Are Truckers Pushing too Hard During the Pandemic?

The coronavirus pandemic has caused a significant rise in essential delivery services across the country, putting more trucks on the road and pushing drivers past safe driving limits.

COVID-19 Causes Relaxed Safety Regulations

Under normal circumstances, commercial truck drivers have restricted driving hours to promote safety, but the coronavirus pandemic has created changes in those restrictions. To provide needed relief to Americans during the COVID-19 crisis, the Trump Administration has suspended federal trucking safety regulations that mandate limited daily driving hours for commercial truckers.

The Federal Motor Carrier Safety Administration (FMCSA) enforces strict regulations for the U.S. trucking industry. One of those regulations restricts a commercial truck driver from driving more than 11 hours within a 14-hour period and mandates rest stops and breaks. Regulations and enforced to prevent driver fatigue, a major problem within the trucking industry that causes thousands of trucking accidents seen by truck accident attorneys each year.

During a national crisis, law allows the president and state governors to issue emergency declarations when public health or safety is at risk. President Trump declared such an order to ensure faster transport and delivery of vital supplies like medical equipment, food supplies, and basic necessities for the public. With FMCSA regulations suspended, commercial truckers and delivery drivers are permitted to drive longer shifts and additional hours without restrictions.

Although COVID-19 business closures and stay-at-home orders have significantly decreased motor vehicle traffic, delivery drivers are out in droves. Semi-trucks transporting medical equipment and supplies to hospitals, refrigerated trucks delivering food items to grocery stores, and Amazon vans delivering essentials to homeowners are flooding highways and city streets.

With FMCSA safety regulations suspended, the trucking industry is concerned that long hours on the road and rushed deliveries may cause a rise in trucking accidents and injuries. Fatigue and sleep deprivation in commercial truckers is responsible for many truck crashes that result in fatalities. According to FMCSA Large Truck Crash Studies, at least 13 percent of commercial truck drivers are fatigued at the time of a crash.

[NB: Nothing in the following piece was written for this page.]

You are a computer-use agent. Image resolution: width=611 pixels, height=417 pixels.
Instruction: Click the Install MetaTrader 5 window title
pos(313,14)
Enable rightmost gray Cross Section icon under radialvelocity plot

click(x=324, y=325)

The study notes that truck driver fatigue and drowsy driving are commonly caused from long hours on the road, inadequate sleep and rest, physical and/or mental exertion, and drugs and medications. To prevent fatigue and drowsy driving accidents, FMCSA regulations restrict commercial truck drivers from driving more than 60 hours in one week or more than 70 hours in eight days. Suspended regulations during COVID-19 pose increased accident risks for truckers.